The secret lobbying campaign your phone company doesn't want you to know about
Newsweek/MSNBC
Web exclusive
By Michael Isikoff and Mark Hosenball
Updated: 7:00 a.m. ET Sept. 20, 2007

Sept. 20, 2007 - The nation's biggest telecommunications companies, working closely with the White House, have mounted a secretive lobbying campaign to get Congress to quickly approve a measure wiping out all private lawsuits against them for assisting the U.S. intelligence community's warrantless surveillance programs.

The campaign—which involves some of Washington's most prominent lobbying and law firms—has taken on new urgency in recent weeks because of fears that a U.S. appellate court in San Francisco is poised to rule that the lawsuits should be allowed to proceed.

If that happens, the telecom companies say, they may be forced to terminate their cooperation with the U.S. intelligence community—or risk potentially crippling damage awards for allegedly turning over personal information about their customers to the government without a judicial warrant.

"It's not an exaggeration to say the U.S. intelligence community is in a near-panic about this," said one communications industry lawyer familiar with the debate who asked not to be publicly identified because of the sensitivity surrounding the issue.

But critics say the language proposed by the White House—drafted in close cooperation with the industry officials—is so extraordinarily broad that it would provide retroactive immunity for all past telecom actions related to the surveillance program. Its practical effect, they argue, would be to shut down any independent judicial or state inquires into how the companies have assisted the government in eavesdropping on the telephone calls and e-mails of U.S. residents in the aftermath of the September 11 terror attacks.

"It's clear the goal is to kill our case," said Cindy Cohn, legal director of the Electronic Frontier Foundation, a San Francisco-based privacy group that filed the main lawsuit against the telecoms after The New York Times first disclosed, in December 2005, that President Bush had approved a secret program to monitor the phone conversations of U.S. residents without first seeking judicial warrants. The White House subsequently confirmed that it had authorized the National Security Agency to conduct what it called a "terrorist surveillance program" aimed at communications between suspected terrorists overseas and individuals inside the United States. But the administration has also intervened, unsuccessfully so far, to try to block the lawsuit from proceeding and has consistently refused to discuss any details about the extent of the program—rebuffing repeated congressional requests for key legal memos about it.
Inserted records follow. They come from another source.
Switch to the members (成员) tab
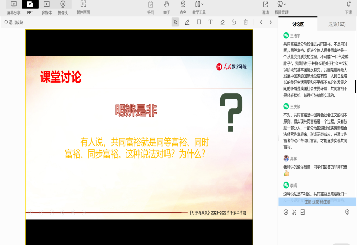The width and height of the screenshot is (357, 245). (x=337, y=24)
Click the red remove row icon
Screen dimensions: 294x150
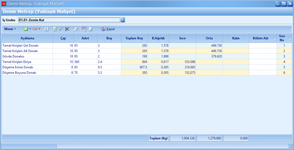pos(35,29)
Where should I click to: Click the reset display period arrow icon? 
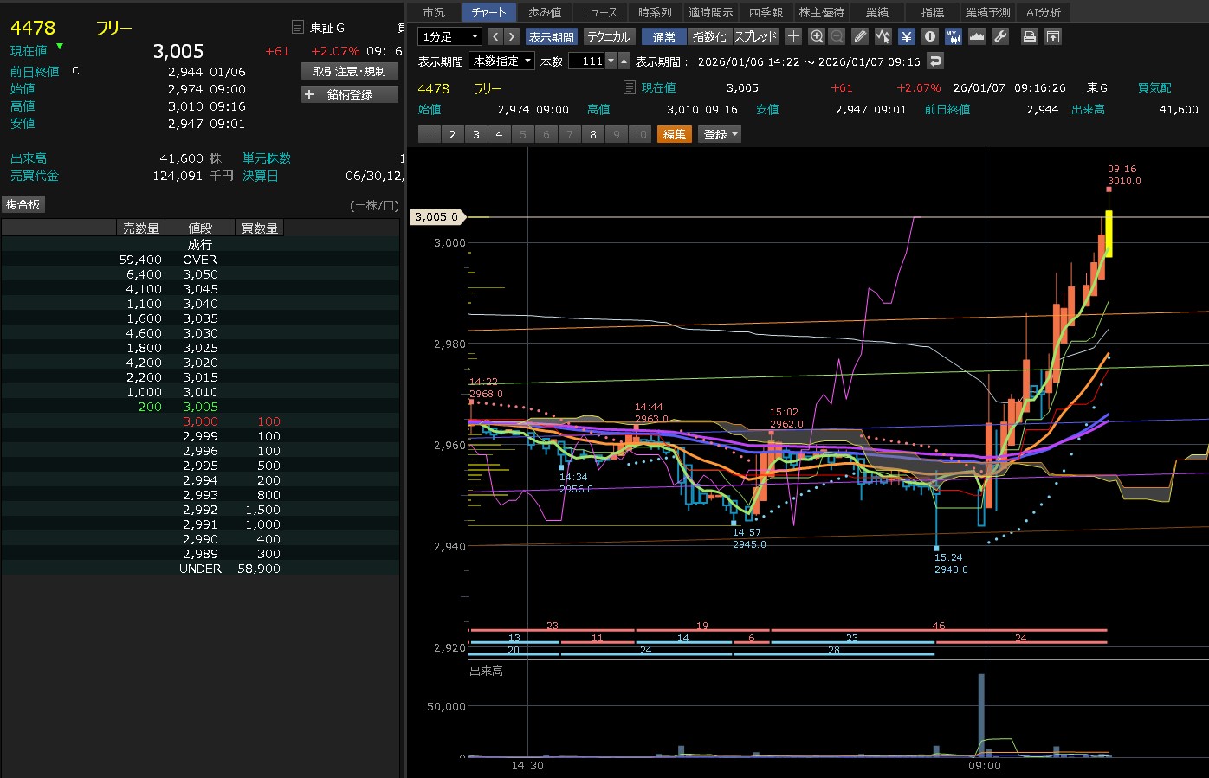[934, 61]
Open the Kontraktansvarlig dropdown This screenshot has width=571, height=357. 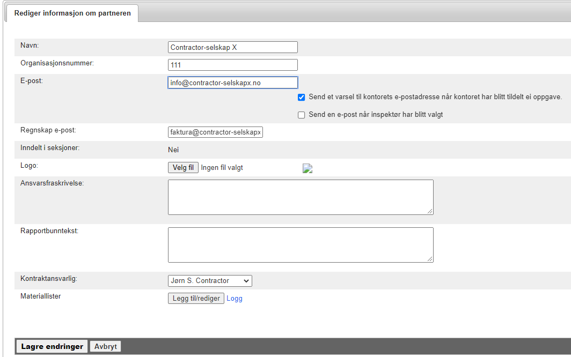pyautogui.click(x=210, y=281)
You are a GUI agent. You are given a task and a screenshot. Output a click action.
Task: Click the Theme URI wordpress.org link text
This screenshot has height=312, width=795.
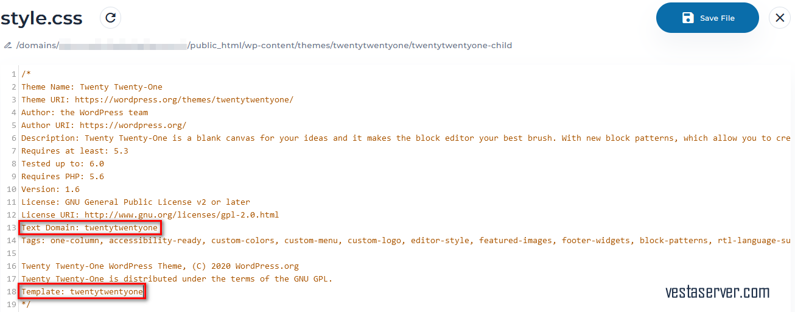pos(184,99)
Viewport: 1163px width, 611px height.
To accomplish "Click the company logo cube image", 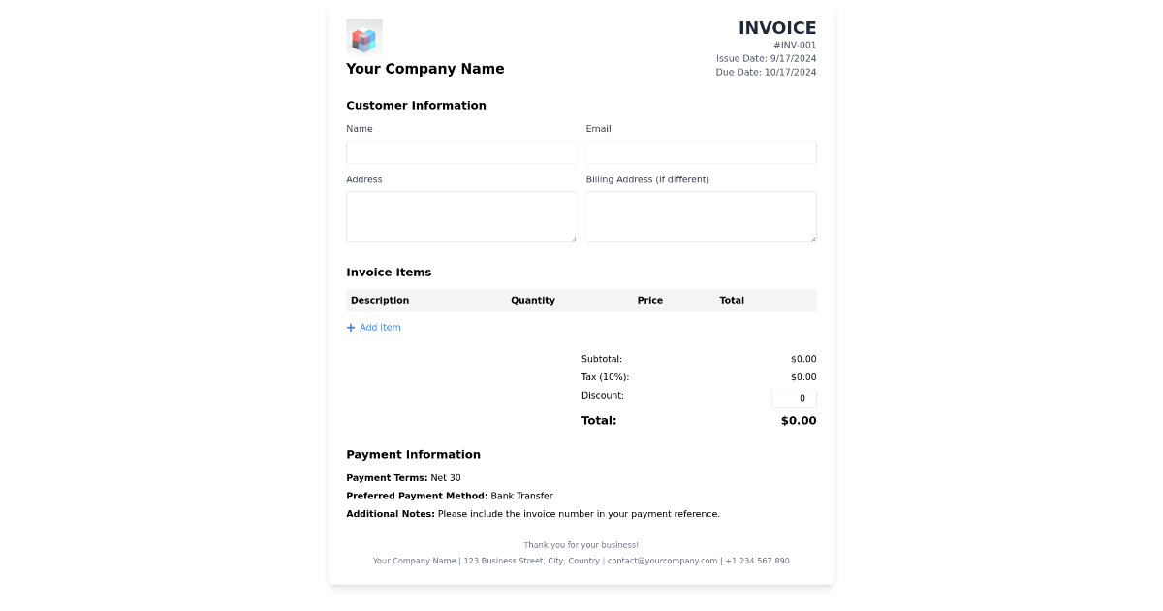I will point(364,37).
"They are trying to completely immunize this [the surveillance program] from any kind of judicial review," added Cohn. "I find it a little shocking that Congress would participate in the covering up of what has been going on."

But congressional staffers said this week that some version of the proposal is likely to pass—in part because of a high-pressure lobbying campaign warning of dire consequences if the lawsuits proceed. Director of National Intelligence Mike McConnell seemed to raise the stakes recently when he contended in an interview with the El Paso Times that the private lawsuits could "bankrupt these companies."

Among those coordinating the industry's effort are two well-connected capital players who both worked for President George H.W. Bush: Verizon general counsel William Barr, who served as attorney general under 41, and AT&T senior executive vice president James Cicconi, who was the elder Bush's deputy chief of staff.

Working with them are a battery of major D.C. lobbyists and lawyers who are providing "strategic advice" to the companies on the issue, according to sources familiar with the campaign who asked not to be identified talking about it. Among the players, these sources said: powerhouse Republican lobbyists Charlie Black and Wayne Berman (who represent AT&T and Verizon, respectively), former GOP senator and U.S. ambassador to Germany Dan Coats (a lawyer at King & Spaulding who is representing Sprint), former Democratic Party strategist and one-time assistant secretary of State Tom Donilon (who represents Verizon), former deputy attorney general Jamie Gorelick (whose law firm also represents Verizon) and Brad Berenson, a former assistant White House counsel under President George W. Bush who now represents AT&T.

Because of the extreme secrecy surrounding the warrantless surveillance program, few if any of the lobbyists and lawyers  are prepared to speak publicly about their role. "My client requires me not to talk to the press," said the normally loquacious Black when asked by NEWSWEEK about his lobbying for AT&T. Berman and Berenson also declined comment. Gorelick confirmed that she is providing "strategic advice," not lobbying for Verizon. Coats and Donilon did not respond to requests for comment.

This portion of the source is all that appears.